Objective: This study aimed to assess and compare the biaxial flexural strength (BFS) and microstructure of lithium-based CAD/CAM ceramics. Material and Methods: Eighty disc-shaped specimens were fabricated from four distinct Lithium-containing CAD/CAM ceramic blocks. Twenty samples were allocated to each category: IPS e.max CAD, GC LiSi Block, CEREC Tessera, and an unbranded ceramic. Universal testing machine equipment facilitated BFS testing in compliance with ISO 6872:2015 standards. Scanning electron microscopy (SEM) alongside energy-dispersive spectroscopy (EDS) techniques were employed for analysis of microstructural properties. One-way ANOVA followed by Tukey's post hoc test comprised the statistical evaluation, with a significance level of α = 0.05. Calculations of the Weibull modulus (m) and characteristic strength (σ₀) determined material reliability.
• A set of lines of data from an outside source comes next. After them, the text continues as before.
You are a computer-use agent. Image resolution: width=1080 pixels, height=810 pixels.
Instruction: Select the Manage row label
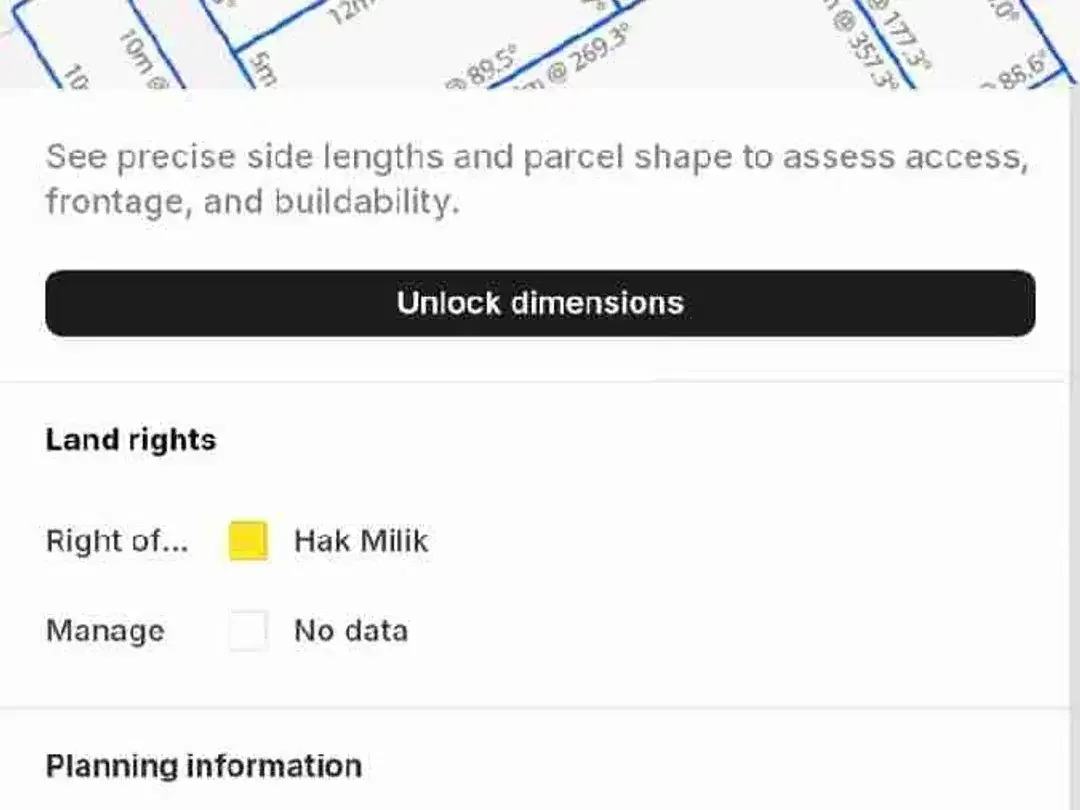(105, 630)
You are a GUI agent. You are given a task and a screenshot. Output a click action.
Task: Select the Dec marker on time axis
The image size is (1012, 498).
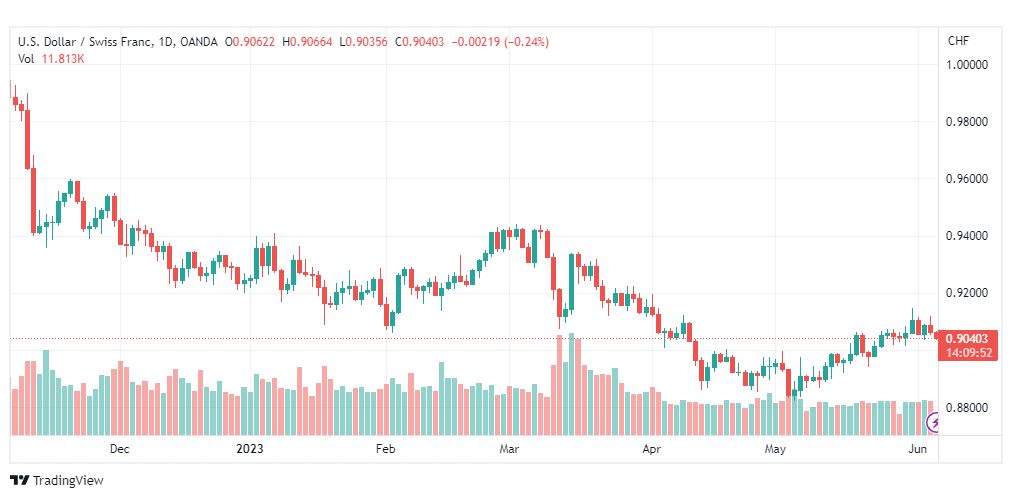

Results: CEREC Tessera showed the highest mean biaxial flexure strength and characteristic strength (biaxial flexure strength: 580.6 ± 208, σ₀ = 659 MPa). GC LiSi Block showed the lowest values (biaxial flexure strength: 351 ± 71 MPa, σ₀ = 381 MPa). Statistically significant differences appeared between GC LiSi Block and the other groups (p < 0.05). No differences appeared among IPS e.max CAD, CEREC Tessera, and the unbranded ceramic (p > 0.05). SEM analysis revealed rod-like lithium disilicate crystals in IPS e.max CAD and the unbranded material, whereas CEREC Tessera and GC LiSi Block exhibited spherical crystals, indicating substantial microstructural variation. Zirconia peaks appeared only in IPS e.max CAD. Conclusions: Differences in biaxial flexure strength and microstructure appeared among the tested ceramics. GC LiSi Block showed the lowest mechanical performance. IPS e.max CAD, CEREC Tessera, and the unbranded material showed similar values. Both research hypotheses gained support. Clinical Significance: All tested ceramics exceeded the ISO 6872:2015 minimum BFS threshold of 300 MPa. This confirms their suitability for single-unit restorations. Unbranded lithium disilicate ceramics provide acceptable mechanical reliability. Their variability in composition and lack of regulatory oversight require caution in clinical applications.